The circumstances in this case substantially differ from those in Marsden. Here, the trial court asked for defendant's reasons for substitution and whether he had any other reasons. We cannot find that the trial court's denial of the motion was an abuse of discretion or that defendant's right to the assistance of counsel was substantially impaired by the denial. In a case similar to this we held that such a change would result in "'a disruption of the orderly processes of justice unreasonable under the circumstances of the particular case.'" (People v. Durham, 70 Cal. 2d 171, 191 [74 Cal. Rptr. 262, 449 P.2d 198], quoting from People v. Crovedi, 65 Cal. 2d 199, 208 [53 Cal. Rptr. 284, 417 P.2d 868]; see People v. Glover, 270 Cal. App. 2d 255, 258-259 [75 Cal. Rptr. 629].) [8 Cal. 3d 300]

[11] Defendant contends that the form of the accusatory pleading was prejudicial to defendant. The information accuses the defendant of murder in that "he did unlawfully murder Clay Von Hastings, a human being, for the purpose of robbery." (Italics added.) Defendant contends that the phrase "for the purpose of robbery" was prejudicial in that it suggested to the jury that the felony-murder doctrine was applicable, providing an element of the offense which the jury must determine for itself.

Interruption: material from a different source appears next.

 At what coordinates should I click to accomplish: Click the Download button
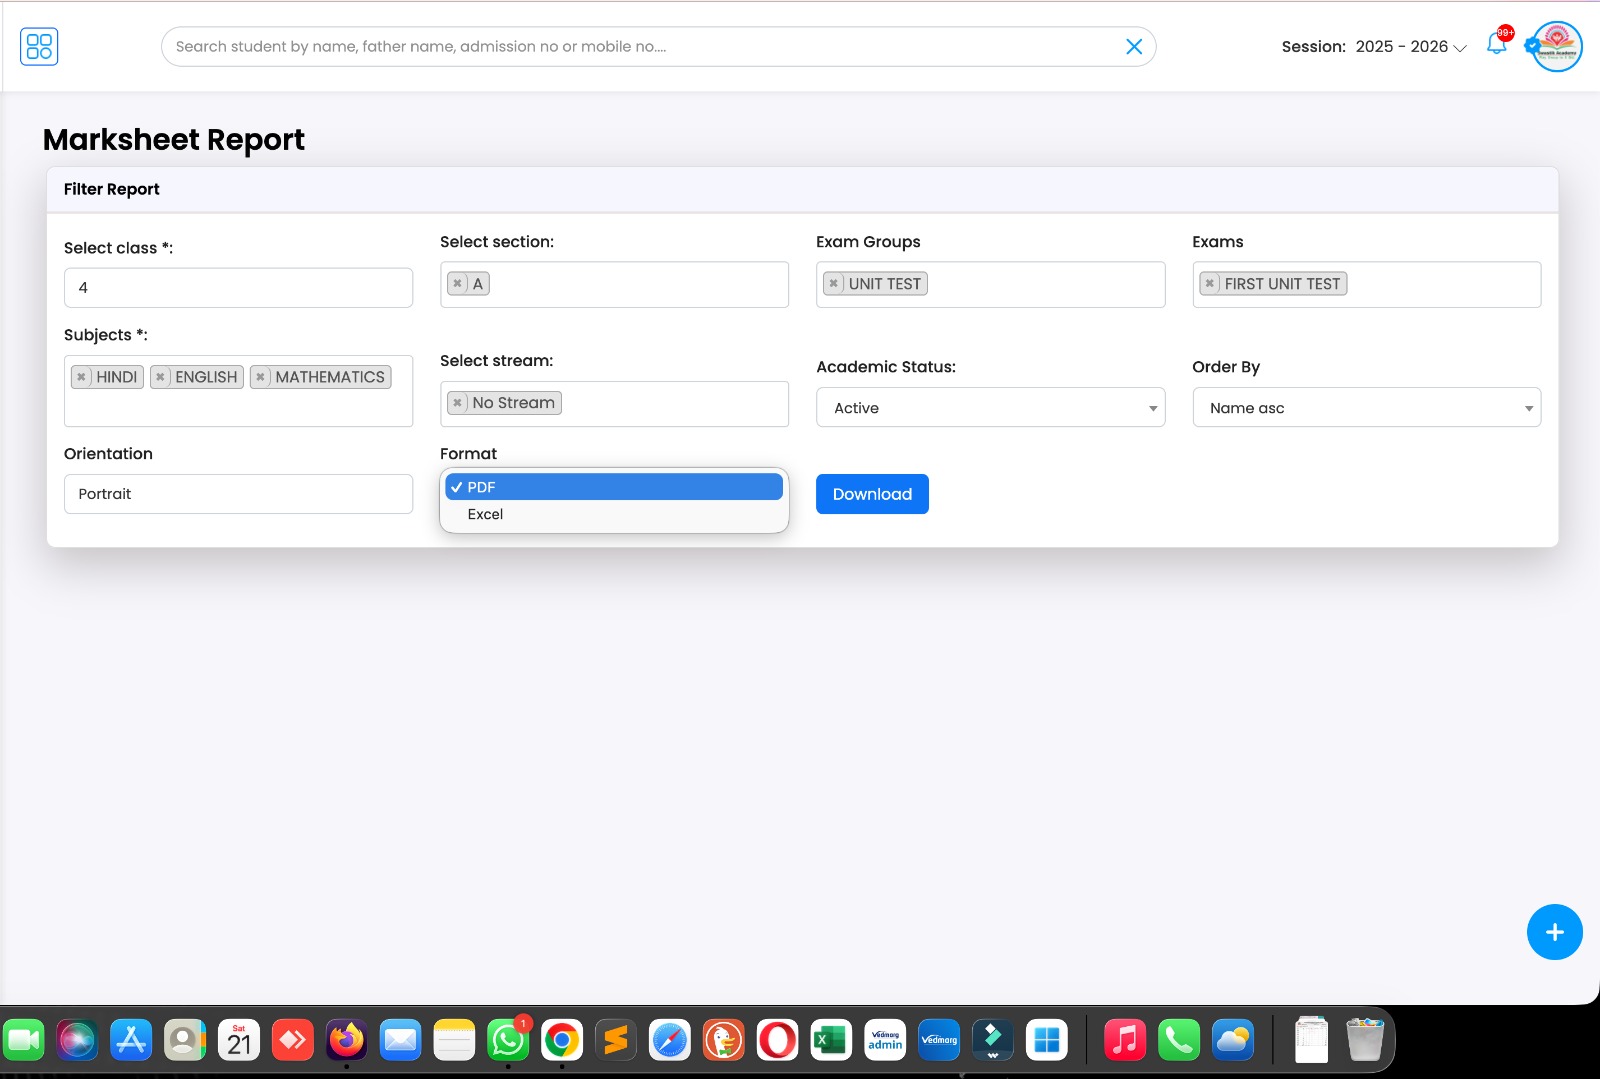pos(871,494)
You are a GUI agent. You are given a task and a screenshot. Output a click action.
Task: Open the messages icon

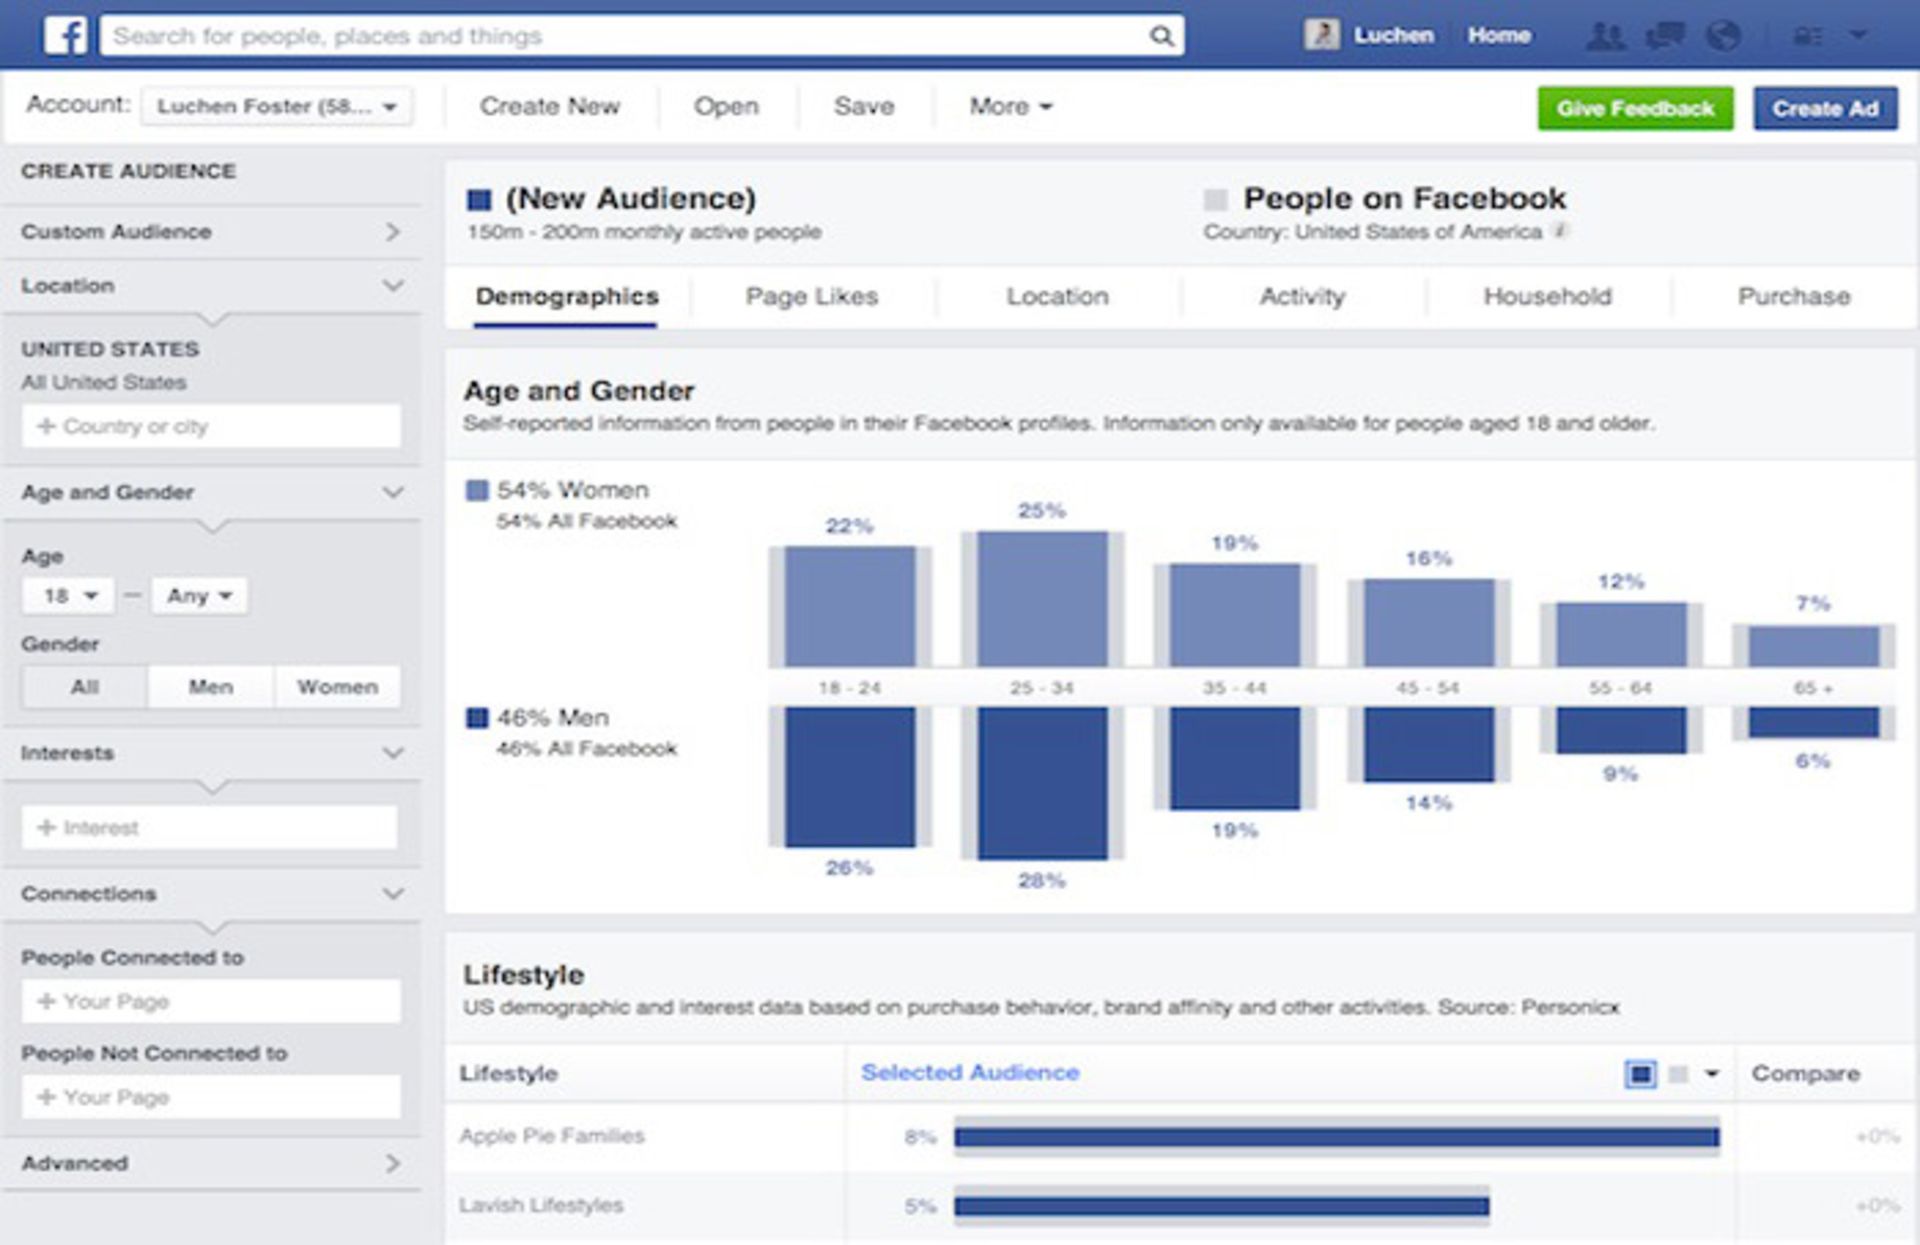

Any claim based upon the form of the pleading itself cannot be raised at this stage since no demurrer or objection was made at any time below. (See People v. Failla, 64 Cal. 2d 560, 568 [51 Cal. Rptr. 103, 414 P.2d 39]; People v. Kemp, 55 Cal. 2d 458, 474 [11 Cal. Rptr. 361, 359 P.2d 913].)

We do not feel that the reading of the phrase "for the purpose of robbery" would have prejudiced the jury. It did no more than inform all parties that the prosecution intended to rely on the felony-murder rule. The jury was instructed that they were not to be biased by the information filed against the defendant.

The remainder of defendant's contentions relate to the propriety of the penalty trial proceedings and are rendered moot by our decision in People v. Anderson, 6 Cal. 3d 628 [100 Cal. Rptr. 152, 493 P.2d 880], holding that the death penalty may not be constitutionally imposed.

The judgment, insofar as it provides for the penalty of death, is modified to provide in place of the death penalty a punishment of life imprisonment and as so modified is affirmed in all other respects.

Wright, C. J., Tobriner, J., Mosk, J., Burke J., and Sullivan, J., concurred.

McCOMB, J.

I concur in the opinion, except I dissent from the modification of the death penalty to life imprisonment.